Job
Transcribe every line of the data below, changing no character.
+++ Supplied information
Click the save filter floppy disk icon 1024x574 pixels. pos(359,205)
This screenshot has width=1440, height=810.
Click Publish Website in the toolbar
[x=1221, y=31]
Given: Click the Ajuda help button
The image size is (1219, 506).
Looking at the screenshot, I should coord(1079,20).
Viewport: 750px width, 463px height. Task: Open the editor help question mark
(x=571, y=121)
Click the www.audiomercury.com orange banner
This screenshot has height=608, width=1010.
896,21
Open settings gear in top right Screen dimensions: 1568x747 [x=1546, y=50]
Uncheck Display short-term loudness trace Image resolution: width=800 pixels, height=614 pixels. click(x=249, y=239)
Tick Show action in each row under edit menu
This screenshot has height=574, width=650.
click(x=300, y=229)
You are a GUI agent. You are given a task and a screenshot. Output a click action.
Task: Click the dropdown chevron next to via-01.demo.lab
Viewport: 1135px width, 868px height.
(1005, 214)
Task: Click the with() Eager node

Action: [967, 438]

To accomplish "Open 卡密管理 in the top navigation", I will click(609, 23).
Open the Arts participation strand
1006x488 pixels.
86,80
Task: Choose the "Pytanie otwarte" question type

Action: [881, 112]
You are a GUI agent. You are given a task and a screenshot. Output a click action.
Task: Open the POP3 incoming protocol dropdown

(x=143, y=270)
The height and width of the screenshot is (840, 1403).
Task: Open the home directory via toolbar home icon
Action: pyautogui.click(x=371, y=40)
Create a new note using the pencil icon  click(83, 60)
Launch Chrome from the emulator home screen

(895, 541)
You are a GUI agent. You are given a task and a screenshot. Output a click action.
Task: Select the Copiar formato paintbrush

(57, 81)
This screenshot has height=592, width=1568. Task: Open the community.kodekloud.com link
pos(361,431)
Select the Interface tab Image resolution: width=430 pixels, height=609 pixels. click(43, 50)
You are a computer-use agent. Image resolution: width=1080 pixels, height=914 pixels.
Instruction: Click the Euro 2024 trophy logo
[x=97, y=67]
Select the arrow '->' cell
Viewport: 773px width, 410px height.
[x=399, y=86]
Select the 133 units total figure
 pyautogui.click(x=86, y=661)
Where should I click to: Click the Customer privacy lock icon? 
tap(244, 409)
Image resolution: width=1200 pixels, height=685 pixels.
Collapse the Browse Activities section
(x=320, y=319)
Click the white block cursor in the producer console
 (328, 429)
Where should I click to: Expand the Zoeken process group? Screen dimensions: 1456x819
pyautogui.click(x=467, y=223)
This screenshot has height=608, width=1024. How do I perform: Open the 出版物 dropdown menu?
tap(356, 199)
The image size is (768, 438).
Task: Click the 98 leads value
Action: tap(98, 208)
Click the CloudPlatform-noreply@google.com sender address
++++++
Solution below
Click the save filter floppy disk icon 1024x574 pixels. pos(359,205)
This screenshot has width=1440, height=810.
Click Publish Website in the toolbar
[x=1221, y=31]
Given: Click the Ajuda help button
The image size is (1219, 506).
Looking at the screenshot, I should coord(1079,20).
Viewport: 750px width, 463px height. Task: Open the editor help question mark
(x=571, y=121)
Click the www.audiomercury.com orange banner
This screenshot has height=608, width=1010.
896,21
Open settings gear in top right Screen dimensions: 1568x747 [x=1546, y=50]
Uncheck Display short-term loudness trace Image resolution: width=800 pixels, height=614 pixels. click(x=249, y=239)
Tick Show action in each row under edit menu
This screenshot has height=574, width=650.
click(x=300, y=229)
You are a GUI agent. You are given a task and a screenshot. Output a click action.
Task: Click the dropdown chevron next to via-01.demo.lab
Viewport: 1135px width, 868px height.
(1005, 214)
Task: Click the with() Eager node

Action: [967, 438]

To accomplish "Open 卡密管理 in the top navigation", I will click(609, 23).
Open the Arts participation strand
1006x488 pixels.
86,80
Task: Choose the "Pytanie otwarte" question type

Action: [881, 112]
You are a GUI agent. You are given a task and a screenshot. Output a click action.
Task: Open the POP3 incoming protocol dropdown

(x=143, y=270)
The height and width of the screenshot is (840, 1403).
Task: Open the home directory via toolbar home icon
Action: pyautogui.click(x=371, y=40)
Create a new note using the pencil icon  click(83, 60)
Launch Chrome from the emulator home screen

(895, 541)
You are a GUI agent. You are given a task and a screenshot. Output a click action.
Task: Select the Copiar formato paintbrush

(57, 81)
This screenshot has height=592, width=1568. Task: Open the community.kodekloud.com link
pos(361,431)
Select the Interface tab Image resolution: width=430 pixels, height=609 pixels. click(43, 50)
You are a computer-use agent. Image resolution: width=1080 pixels, height=914 pixels.
Instruction: Click the Euro 2024 trophy logo
[x=97, y=67]
Select the arrow '->' cell
Viewport: 773px width, 410px height.
[x=399, y=86]
Select the 133 units total figure
 pyautogui.click(x=86, y=661)
Where should I click to: Click the Customer privacy lock icon? 
tap(244, 409)
Image resolution: width=1200 pixels, height=685 pixels.
Collapse the Browse Activities section
(x=320, y=319)
Click the white block cursor in the producer console
 (328, 429)
Where should I click to: Expand the Zoeken process group? Screen dimensions: 1456x819
pyautogui.click(x=467, y=223)
This screenshot has height=608, width=1024. How do I perform: Open the 出版物 dropdown menu?
tap(356, 199)
The image size is (768, 438).
Task: Click the 98 leads value
Action: tap(98, 208)
Click the CloudPlatform-noreply@google.com sender address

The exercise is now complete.